• SHORT PROBLEM: Print every one of the rows below word for word, with no changes.

• SUPPLIED ENTRIES:
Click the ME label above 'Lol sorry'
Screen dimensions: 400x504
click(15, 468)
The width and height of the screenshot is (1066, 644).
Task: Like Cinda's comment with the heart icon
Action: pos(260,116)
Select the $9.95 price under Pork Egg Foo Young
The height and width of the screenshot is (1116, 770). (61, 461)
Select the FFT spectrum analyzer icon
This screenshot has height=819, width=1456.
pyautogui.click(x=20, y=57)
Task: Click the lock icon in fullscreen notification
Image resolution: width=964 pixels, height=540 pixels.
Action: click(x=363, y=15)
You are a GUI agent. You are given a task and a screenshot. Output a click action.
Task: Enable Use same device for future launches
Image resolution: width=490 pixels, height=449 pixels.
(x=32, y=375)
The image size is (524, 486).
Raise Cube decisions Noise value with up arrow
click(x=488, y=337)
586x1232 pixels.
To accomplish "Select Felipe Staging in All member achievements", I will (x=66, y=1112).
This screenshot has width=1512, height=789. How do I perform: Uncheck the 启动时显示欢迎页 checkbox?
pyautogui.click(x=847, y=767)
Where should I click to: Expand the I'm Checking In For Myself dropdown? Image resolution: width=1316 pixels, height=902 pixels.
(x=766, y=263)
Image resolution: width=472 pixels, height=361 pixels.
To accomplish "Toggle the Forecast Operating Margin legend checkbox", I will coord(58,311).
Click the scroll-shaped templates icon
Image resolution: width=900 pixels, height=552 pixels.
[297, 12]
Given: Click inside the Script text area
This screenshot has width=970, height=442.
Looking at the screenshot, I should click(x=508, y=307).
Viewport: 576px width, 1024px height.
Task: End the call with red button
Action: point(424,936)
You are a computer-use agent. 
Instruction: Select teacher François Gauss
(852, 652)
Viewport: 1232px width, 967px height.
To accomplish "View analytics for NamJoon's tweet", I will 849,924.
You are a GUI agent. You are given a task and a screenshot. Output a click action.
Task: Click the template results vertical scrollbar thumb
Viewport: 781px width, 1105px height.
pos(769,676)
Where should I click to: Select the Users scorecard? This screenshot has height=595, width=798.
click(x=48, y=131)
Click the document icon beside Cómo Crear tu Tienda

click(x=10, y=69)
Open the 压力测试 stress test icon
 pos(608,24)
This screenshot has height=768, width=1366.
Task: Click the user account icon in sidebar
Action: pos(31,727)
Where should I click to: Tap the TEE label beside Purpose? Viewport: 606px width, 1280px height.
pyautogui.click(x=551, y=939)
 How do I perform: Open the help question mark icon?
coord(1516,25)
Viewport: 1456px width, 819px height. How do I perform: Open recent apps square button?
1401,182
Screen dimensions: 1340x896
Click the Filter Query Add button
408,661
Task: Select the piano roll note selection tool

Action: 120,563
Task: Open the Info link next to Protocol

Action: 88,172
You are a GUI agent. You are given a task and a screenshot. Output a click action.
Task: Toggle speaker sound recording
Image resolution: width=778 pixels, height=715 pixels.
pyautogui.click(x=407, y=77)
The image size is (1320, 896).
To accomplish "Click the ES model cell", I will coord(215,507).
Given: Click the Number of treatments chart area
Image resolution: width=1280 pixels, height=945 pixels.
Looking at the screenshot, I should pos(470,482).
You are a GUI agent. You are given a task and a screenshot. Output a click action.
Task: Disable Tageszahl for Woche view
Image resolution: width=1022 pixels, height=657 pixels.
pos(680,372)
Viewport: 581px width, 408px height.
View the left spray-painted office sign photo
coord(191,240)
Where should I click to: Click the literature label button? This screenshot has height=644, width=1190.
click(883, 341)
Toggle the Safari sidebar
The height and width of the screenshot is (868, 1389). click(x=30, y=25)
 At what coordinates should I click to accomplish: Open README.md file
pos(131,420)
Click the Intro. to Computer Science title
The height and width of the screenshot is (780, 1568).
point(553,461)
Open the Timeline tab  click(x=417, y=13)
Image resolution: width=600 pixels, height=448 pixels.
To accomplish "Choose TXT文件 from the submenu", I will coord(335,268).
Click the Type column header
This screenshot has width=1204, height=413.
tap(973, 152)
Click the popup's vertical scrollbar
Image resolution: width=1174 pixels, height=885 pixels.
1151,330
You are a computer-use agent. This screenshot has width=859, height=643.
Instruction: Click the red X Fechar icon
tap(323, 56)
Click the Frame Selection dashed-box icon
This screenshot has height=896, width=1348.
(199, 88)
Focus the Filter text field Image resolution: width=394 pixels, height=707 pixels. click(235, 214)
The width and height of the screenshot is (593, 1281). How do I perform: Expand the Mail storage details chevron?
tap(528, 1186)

• ANSWER FOR THIS EXERCISE:
Click the ME label above 'Lol sorry'
Screen dimensions: 400x504
click(15, 468)
The width and height of the screenshot is (1066, 644).
Task: Like Cinda's comment with the heart icon
Action: pos(260,116)
Select the $9.95 price under Pork Egg Foo Young
The height and width of the screenshot is (1116, 770). (61, 461)
Select the FFT spectrum analyzer icon
This screenshot has height=819, width=1456.
pyautogui.click(x=20, y=57)
Task: Click the lock icon in fullscreen notification
Image resolution: width=964 pixels, height=540 pixels.
Action: click(x=363, y=15)
You are a GUI agent. You are given a task and a screenshot. Output a click action.
Task: Enable Use same device for future launches
Image resolution: width=490 pixels, height=449 pixels.
(x=32, y=375)
The image size is (524, 486).
Raise Cube decisions Noise value with up arrow
click(x=488, y=337)
586x1232 pixels.
To accomplish "Select Felipe Staging in All member achievements", I will (x=66, y=1112).
This screenshot has width=1512, height=789. How do I perform: Uncheck the 启动时显示欢迎页 checkbox?
pyautogui.click(x=847, y=767)
Where should I click to: Expand the I'm Checking In For Myself dropdown? Image resolution: width=1316 pixels, height=902 pixels.
(x=766, y=263)
Image resolution: width=472 pixels, height=361 pixels.
To accomplish "Toggle the Forecast Operating Margin legend checkbox", I will coord(58,311).
Click the scroll-shaped templates icon
Image resolution: width=900 pixels, height=552 pixels.
[297, 12]
Given: Click inside the Script text area
This screenshot has width=970, height=442.
Looking at the screenshot, I should click(x=508, y=307).
Viewport: 576px width, 1024px height.
Task: End the call with red button
Action: point(424,936)
You are a computer-use agent. 
Instruction: Select teacher François Gauss
(852, 652)
Viewport: 1232px width, 967px height.
To accomplish "View analytics for NamJoon's tweet", I will 849,924.
You are a GUI agent. You are given a task and a screenshot. Output a click action.
Task: Click the template results vertical scrollbar thumb
Viewport: 781px width, 1105px height.
pos(769,676)
Where should I click to: Select the Users scorecard? This screenshot has height=595, width=798.
click(x=48, y=131)
Click the document icon beside Cómo Crear tu Tienda

click(x=10, y=69)
Open the 压力测试 stress test icon
 pos(608,24)
This screenshot has height=768, width=1366.
Task: Click the user account icon in sidebar
Action: pos(31,727)
Where should I click to: Tap the TEE label beside Purpose? Viewport: 606px width, 1280px height.
pyautogui.click(x=551, y=939)
 How do I perform: Open the help question mark icon?
coord(1516,25)
Viewport: 1456px width, 819px height. How do I perform: Open recent apps square button?
1401,182
Screen dimensions: 1340x896
Click the Filter Query Add button
408,661
Task: Select the piano roll note selection tool

Action: 120,563
Task: Open the Info link next to Protocol

Action: 88,172
You are a GUI agent. You are given a task and a screenshot. Output a click action.
Task: Toggle speaker sound recording
Image resolution: width=778 pixels, height=715 pixels.
pyautogui.click(x=407, y=77)
The image size is (1320, 896).
To accomplish "Click the ES model cell", I will coord(215,507).
Given: Click the Number of treatments chart area
Image resolution: width=1280 pixels, height=945 pixels.
Looking at the screenshot, I should pos(470,482).
You are a GUI agent. You are given a task and a screenshot. Output a click action.
Task: Disable Tageszahl for Woche view
Image resolution: width=1022 pixels, height=657 pixels.
pos(680,372)
Viewport: 581px width, 408px height.
View the left spray-painted office sign photo
coord(191,240)
Where should I click to: Click the literature label button? This screenshot has height=644, width=1190.
click(883, 341)
Toggle the Safari sidebar
The height and width of the screenshot is (868, 1389). click(x=30, y=25)
 At what coordinates should I click to accomplish: Open README.md file
pos(131,420)
Click the Intro. to Computer Science title
The height and width of the screenshot is (780, 1568).
point(553,461)
Open the Timeline tab  click(x=417, y=13)
Image resolution: width=600 pixels, height=448 pixels.
To accomplish "Choose TXT文件 from the submenu", I will coord(335,268).
Click the Type column header
This screenshot has width=1204, height=413.
tap(973, 152)
Click the popup's vertical scrollbar
Image resolution: width=1174 pixels, height=885 pixels.
1151,330
You are a computer-use agent. This screenshot has width=859, height=643.
Instruction: Click the red X Fechar icon
tap(323, 56)
Click the Frame Selection dashed-box icon
This screenshot has height=896, width=1348.
(199, 88)
Focus the Filter text field Image resolution: width=394 pixels, height=707 pixels. click(235, 214)
The width and height of the screenshot is (593, 1281). How do I perform: Expand the Mail storage details chevron?
tap(528, 1186)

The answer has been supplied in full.